Security forces and intelligence agencies have even prevented government officials, including Human Rights Minister Hooria Mashhour, and lawyers from accessing detention centers, according to the report. Mashhour said she believed that dozens are still being held in arbitrary detainment, including by opposition forces.

Lip service

In January, Yemen’s transitional cabinet and a military restructuring committee headed by Abdu Rabo Mansour Hadi, who was the sole candidate for and winner of the presidency in February, ordered the release of those arbitrarily detained.

Yet even after this order, about 100 detainees still need to be released. “I honestly think many sectors of the government do not know how many people are being held,” Human Rights Watch spokesperson Letta Tayler told IPS.

Human Rights Watch still managed to gather information and accounts from former detainees, finding that detainees had been kept from a few days to ten months by security and intelligence units that were run by relatives of former president Saleh and even now generally remain outside of the government’s control.

Meanwhile an immunity law enacted on January 21, under the transitional government, gives amnesty to former president Saleh for his political crimes as well as those who served under him during his 33- year rule.

“The law violates Yemen’s international legal obligations to prosecute serious violations of human rights and does not shield officials from prosecution for offenses committed since its enactment,” said the report.

Furthermore, when Human Rights Watch visited Sanaa earlier this year, many local human rights groups and officials said that people were still being detained and kept out of communication, by both government and opposition forces, even as both sides denied doing so.

In the news report, Human Rights Watch called for “the United States, the European Union, and the Gulf states (to) call for the transfer of all detainees to judicial authorities so they can be freed or charged and prosecuted in impartial and fair proceedings”.

“I think many countries around the world want to see stability in Yemen,” said Tayler.

However, Tayler noted, the problem is that there are security concerns, which tend to come first. “What you see happening is there is less focus on human rights because of security issues.
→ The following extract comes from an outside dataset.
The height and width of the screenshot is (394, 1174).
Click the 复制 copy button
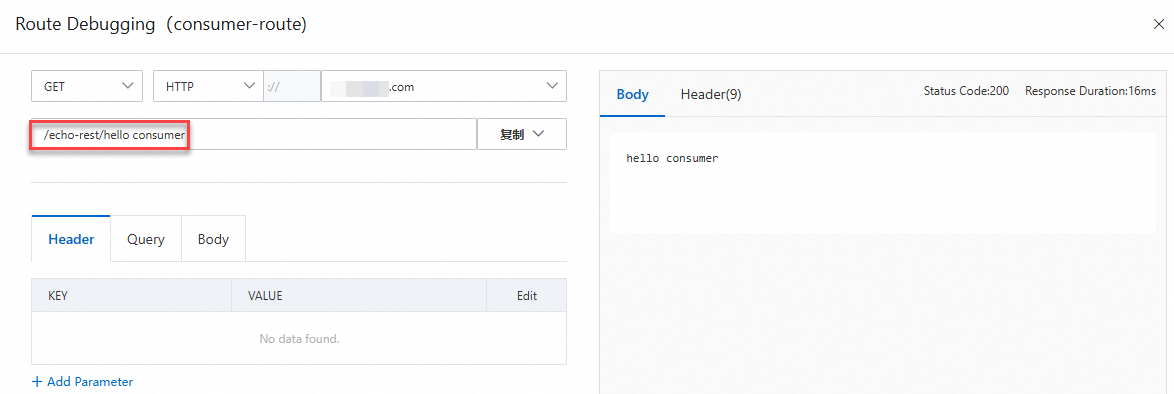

Yemen has a very active branch of Al-Qaeda and if there is ever reason for concern, human rights and security can go hand in hand.”

The typical person detained is considered to be from one of four broad categories, said Tayler. These categories include foes of the fallen government, opposition protestors or fighters, or members of government forces; sympathizers, even if they are not protestors; those people who hailed from cities or towns that were flash points of opposition to the government; and fighters from opposition forces.